How to complete this task: Your copy should begin at the line containing "You are a computer-use" and end at the last line of the records below, matching each line exactly and leaving out pictures.
*** Data listing Section Begins ***
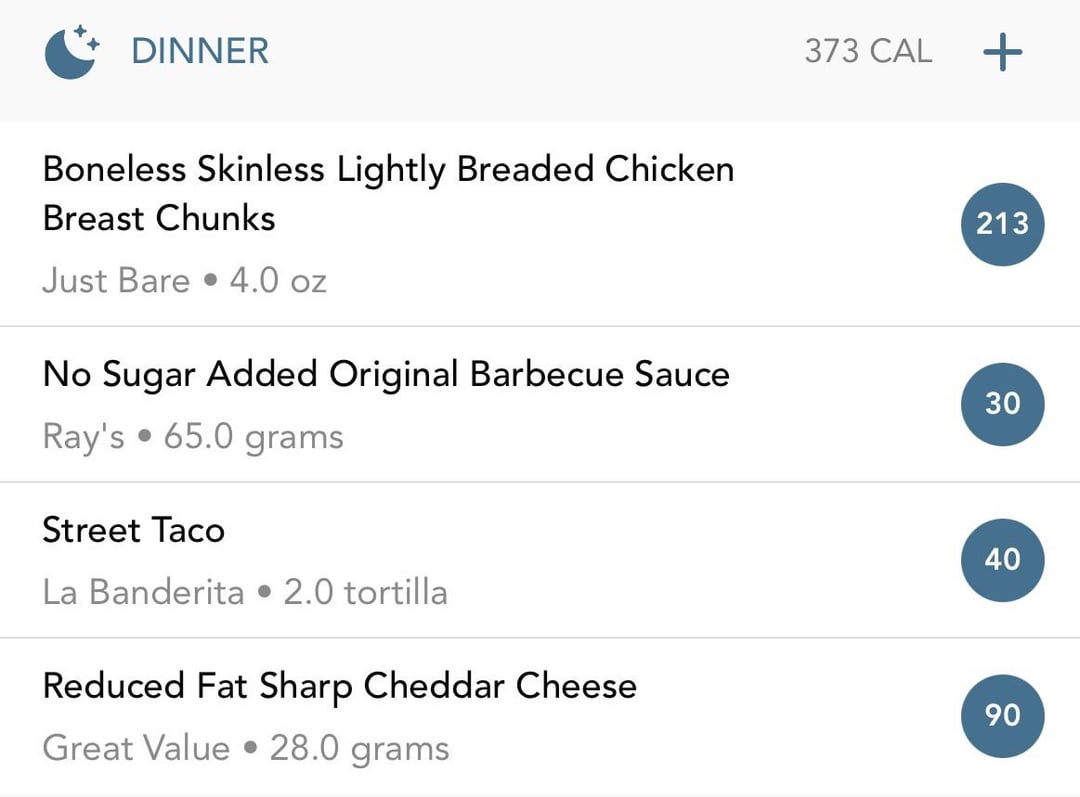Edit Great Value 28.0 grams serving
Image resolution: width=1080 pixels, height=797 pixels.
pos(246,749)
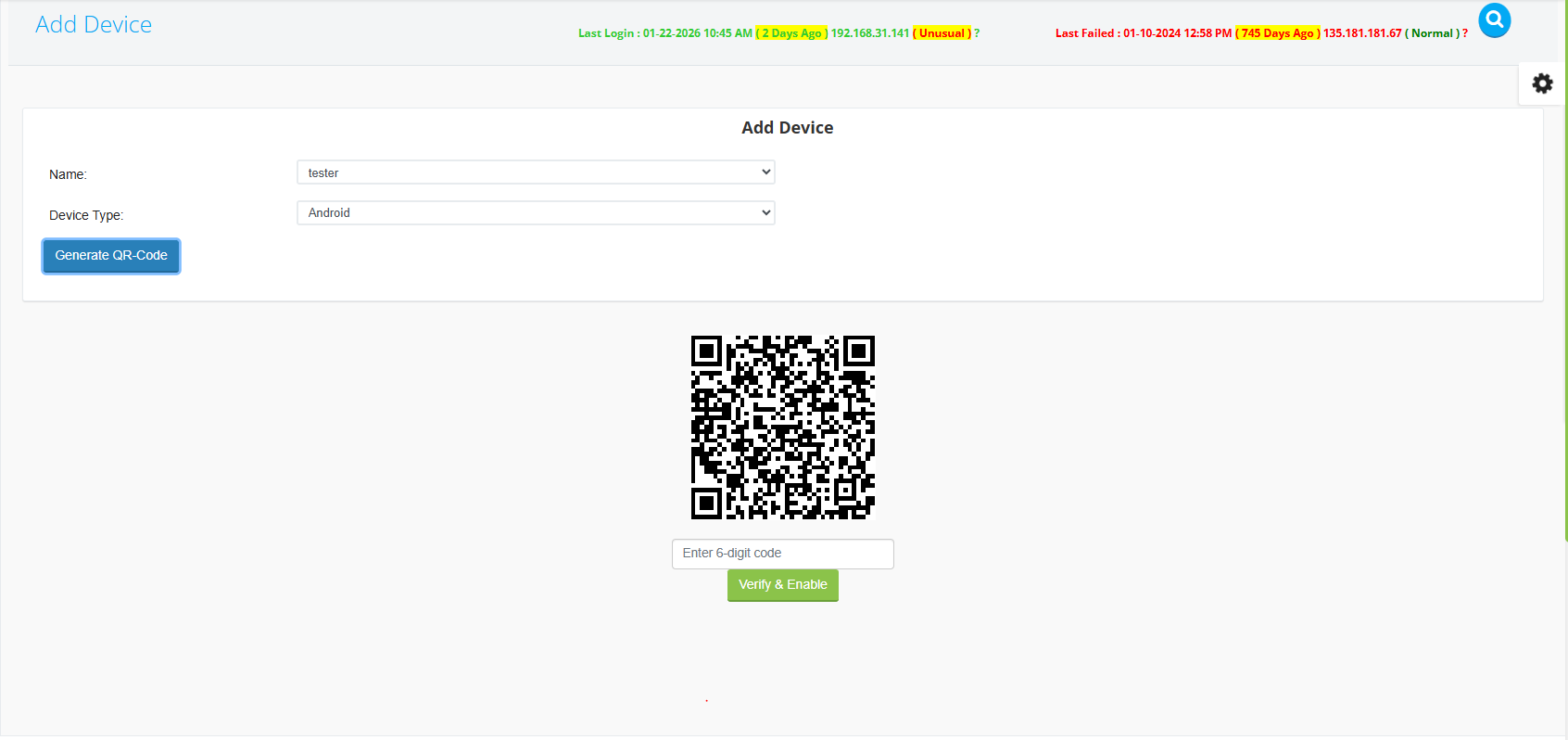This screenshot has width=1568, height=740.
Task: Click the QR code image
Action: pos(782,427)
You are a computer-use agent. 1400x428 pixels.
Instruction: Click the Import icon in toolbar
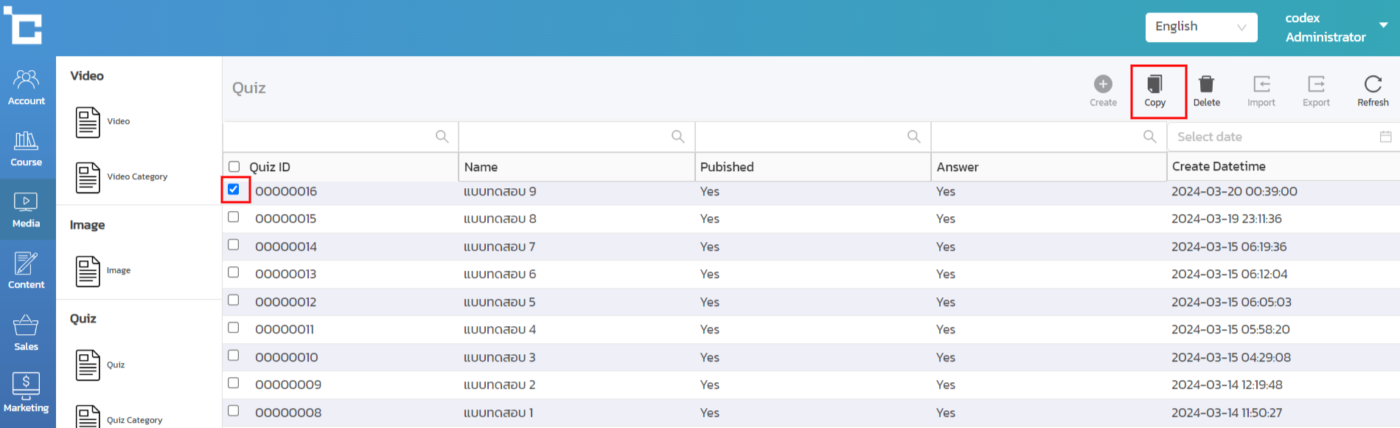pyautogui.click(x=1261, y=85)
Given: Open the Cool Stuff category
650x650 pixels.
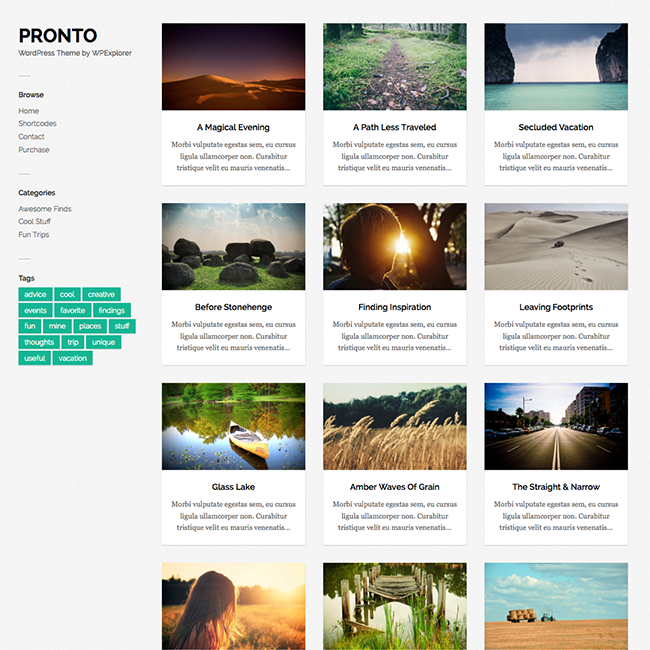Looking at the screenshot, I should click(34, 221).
*** Data listing Section Ends ***
Expected answer:
You are a computer-use agent. 1400x428 pixels.
Instruction: Click the Import icon in toolbar
pyautogui.click(x=1261, y=85)
Given: Open the Cool Stuff category
650x650 pixels.
Looking at the screenshot, I should click(34, 221).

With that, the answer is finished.